As Leo top-lines the comic satire Don’t Look Up, our resident DiCaprio expert Yasmin Omar explores the movie star’s recent, surprisingly successful shift from drama to comedy.
‘I never would’ve guessed that I’d have won for Best Actor in a Comedy,’ said a bemused Leonardo DiCaprio when accepting his Golden Globe for The Wolf of Wall Street in 2014. ‘I’d like to pay some congratulations to my fellow comedians here tonight,’ he continued with a cheeky grin to knowing laughter from the star-studded crowd. In all fairness, it was unexpected that he would prevail in this category. Although renowned for his immense versatility, DiCaprio has mainly showcased his chameleonic talents in dramas, playing drug addicts (The Basketball Diaries, 1995) and dream addicts (Inception, 2010), kids living with autism (What’s Eating Gilbert Grape, 1993) and men living with mental illness (The Aviator, 2004; Shutter Island, 2010). There are, of course, glimmers of humour in his filmography: his plaintive delivery of the line ‘I’ll just wait here!’ as he stands, handcuffed to a pipe with water gushing around him in Titanic (1997) never fails to make me laugh, and his inelegant clattering around the Capulet courtyard in Romeo + Juliet (1996) is similarly amusing. Yet, overall, you’re much more likely to watch DiCaprio play a character in ‘a constant, 24-hour panic attack’, as he described his approach to portraying the anxiety-riddled undercover cop Billy Costigan in The Departed (2006), than you are to see him inject levity into his work.
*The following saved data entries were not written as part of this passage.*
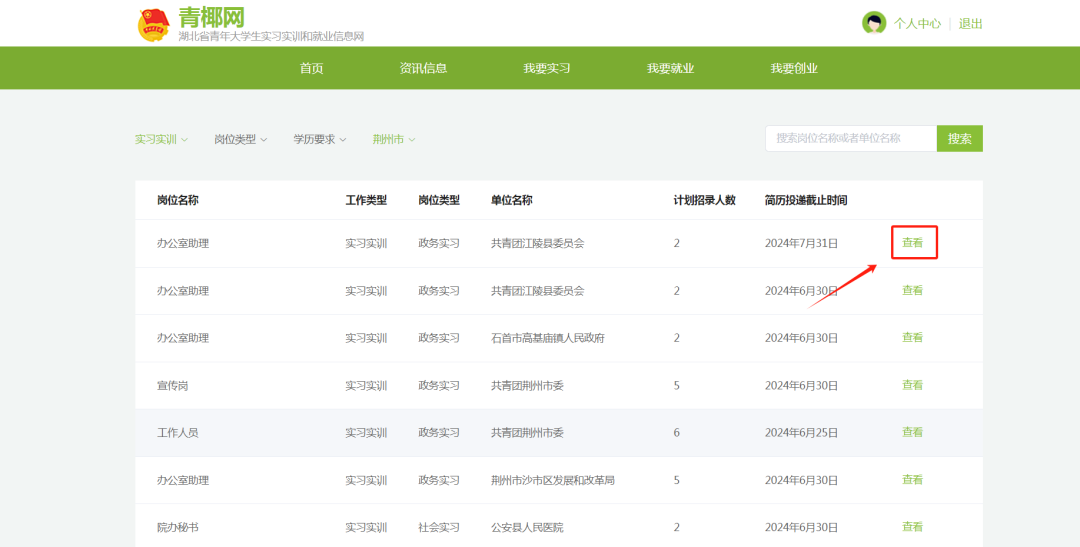Screen dimensions: 1080x547
Task: Open the 学历要求 filter dropdown
Action: tap(319, 139)
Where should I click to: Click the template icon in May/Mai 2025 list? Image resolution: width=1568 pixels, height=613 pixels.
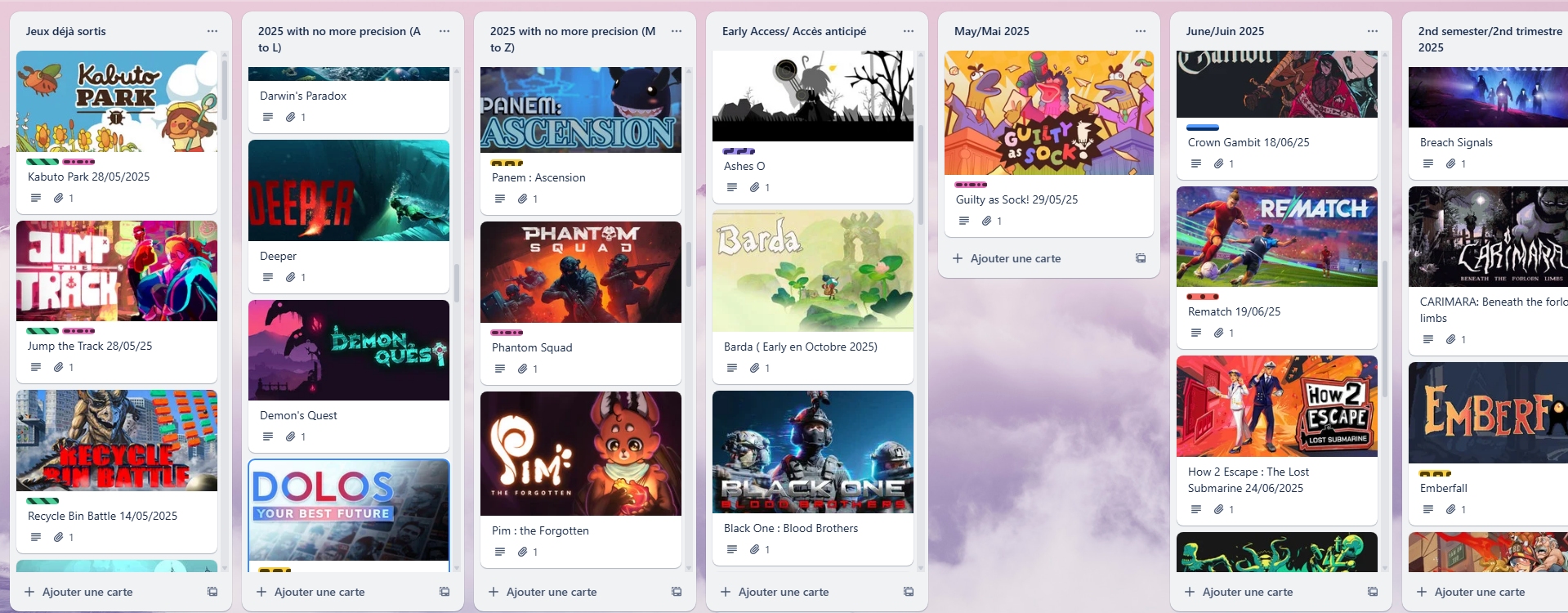1141,258
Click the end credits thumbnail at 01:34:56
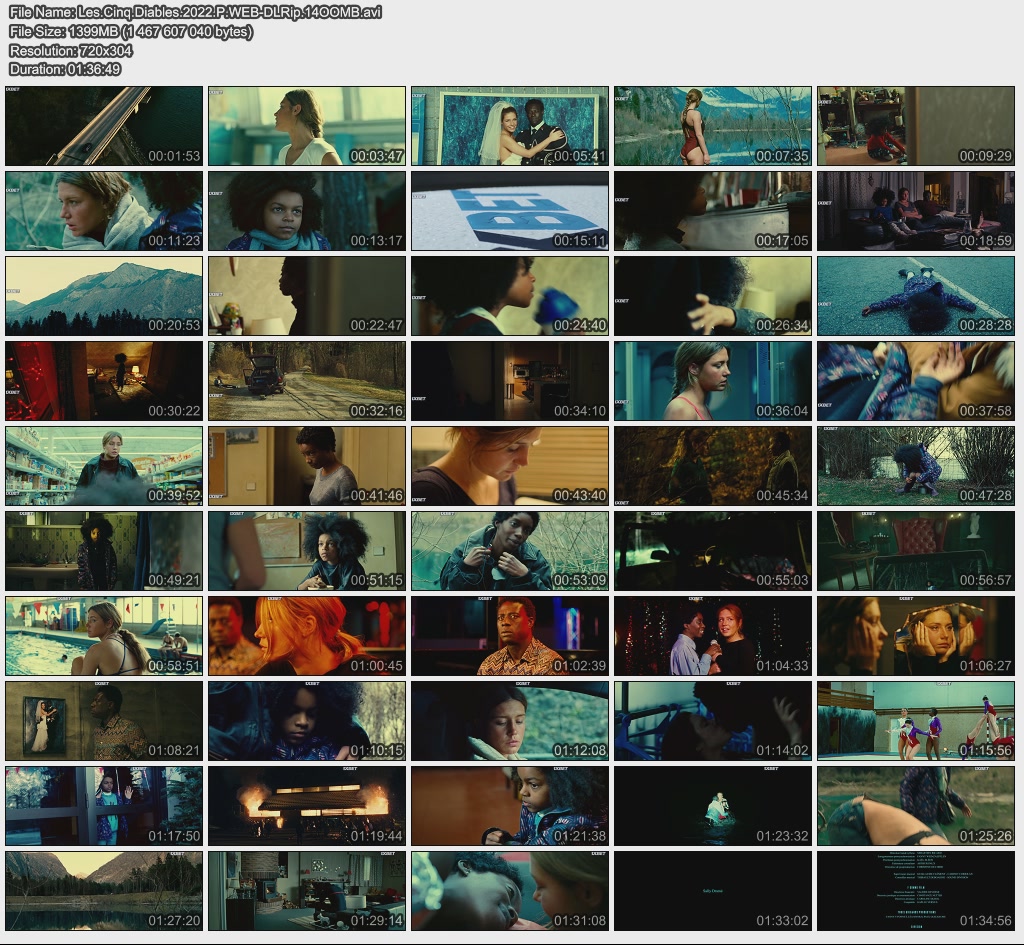Viewport: 1024px width, 945px height. pyautogui.click(x=915, y=891)
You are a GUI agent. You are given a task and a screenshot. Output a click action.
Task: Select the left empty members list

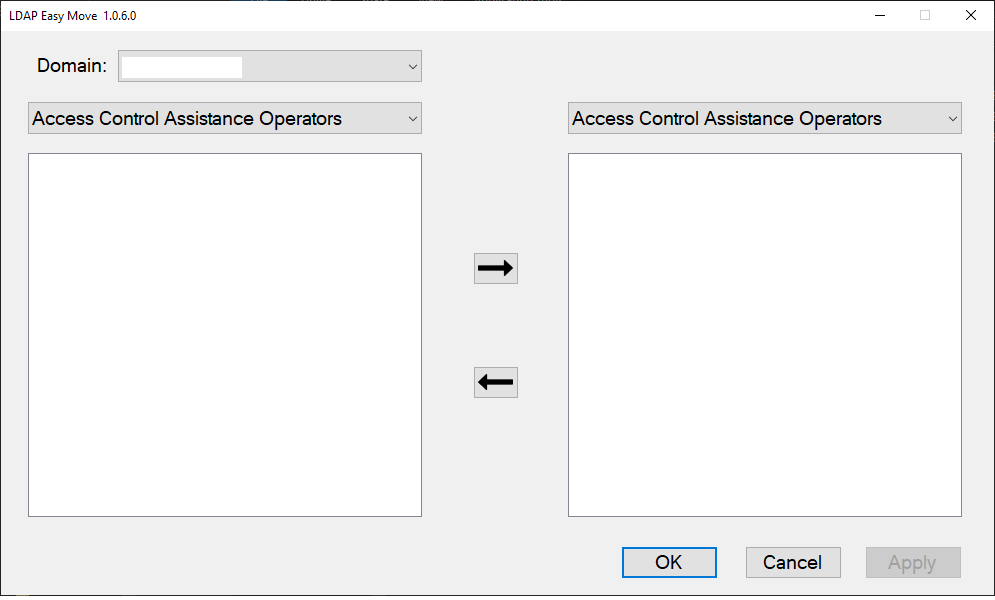224,334
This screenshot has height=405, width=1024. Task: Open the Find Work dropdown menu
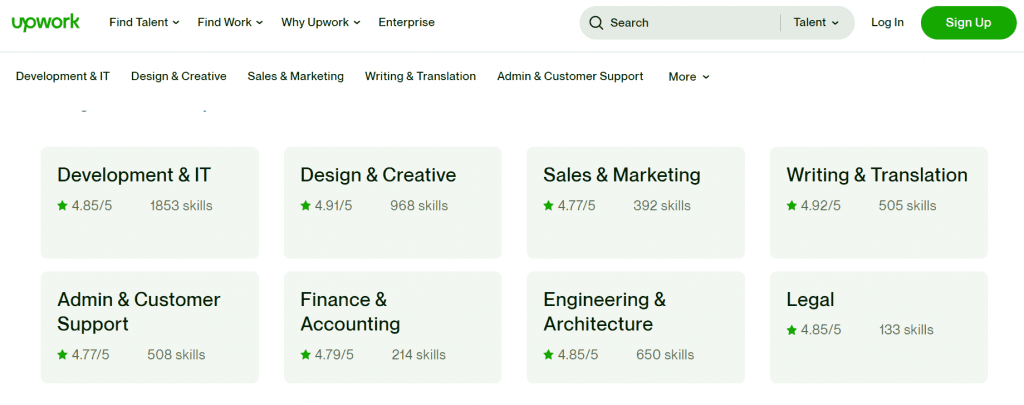tap(230, 22)
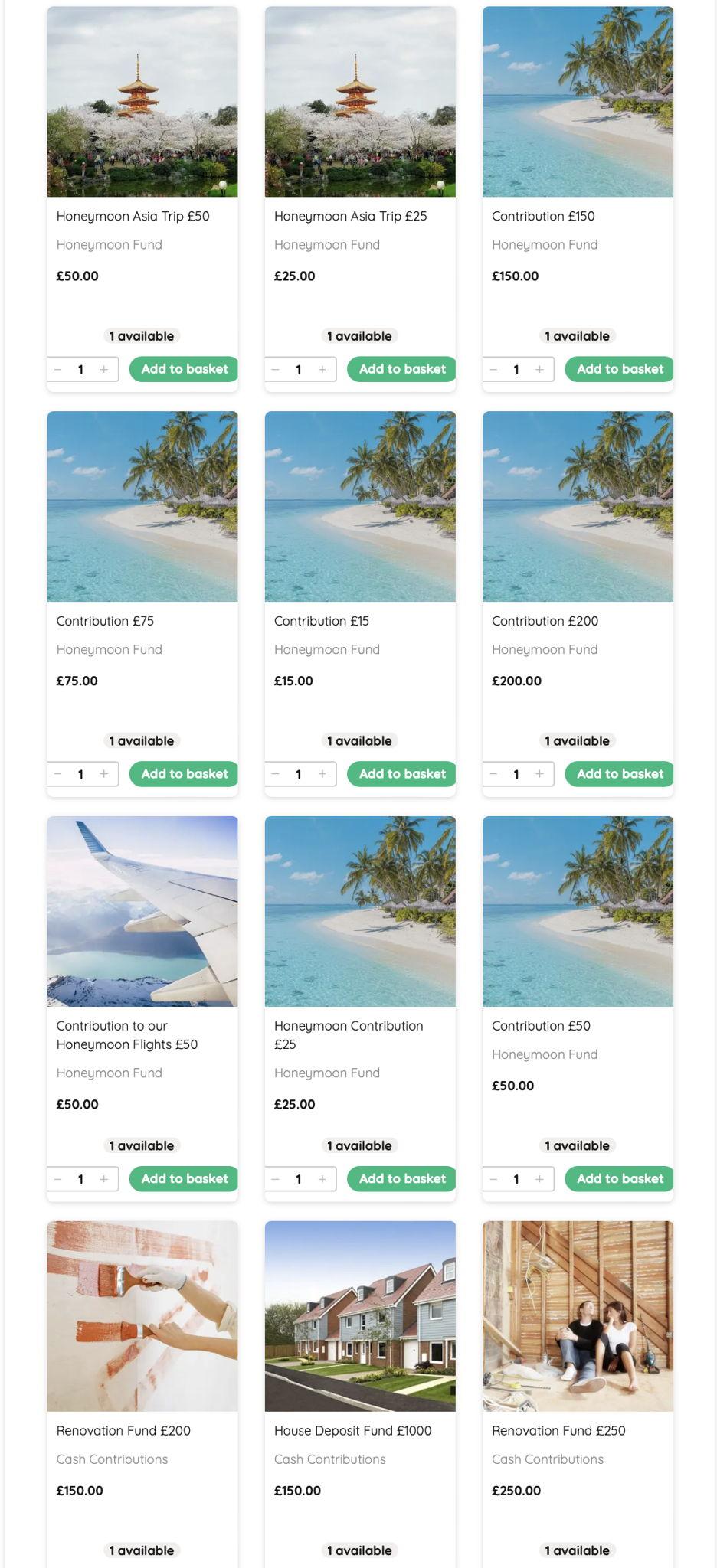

With the exception of the vaguely comedic Catch Me If You Can (2002), DiCaprio didn’t align himself with the genre until signing onto the out-and-out comedies The Wolf of Wall Street (2013) and Once Upon a Time in Hollywood (2019), both of which partially derive their humour from the gap between how his characters present themselves and who they really are underneath. As the detestably charismatic stockbroker Jordan Belfort in The Wolf of Wall Street – Martin Scorsese’s orgiastic depiction of capitalist greed and criminal depravity – the actor constructs an image of easygoing, swaggering confidence, welcoming us into Jordan’s Long Island mansion with a bragging, direct-to-camera monologue and a literal wink to the audience about his excessive drug use. He gives the impression of being a master of the universe, but we soon discover that this is all based on hubris: his wife (Margot Robbie) hates him, his money was earned fraudulently and his assets are due to be seized by the federal government.
Thelma Schoonmaker’s editing comically punctures his bravado when Jordan peddles penny stocks in his first sales call at the Investis Center. DiCaprio talks a big game to his client, lacing his overblown pitch with lies about the company’s viability, and punctuating his claims with emphatic hand slaps, finger pointing and air punching. Then we cut to an image of the business in question: a ramshackle wooden shed clearly not responsible for the ‘cutting-edge technology’ he tells us about. The Wolf of Wall Street is a comedy of contrasts, building up its self-aggrandising protagonist only to reveal that his foundations aren’t as solid as he pretends. (Interestingly, Quentin Tarantino uses this same smash-cut technique to underline the mistruths DiCaprio’s fading actor Rick Dalton propagates in Once Upon a Time in Hollywood, even going so far as to have the voiceover scoff, ‘That’s a big f*cking lie.’)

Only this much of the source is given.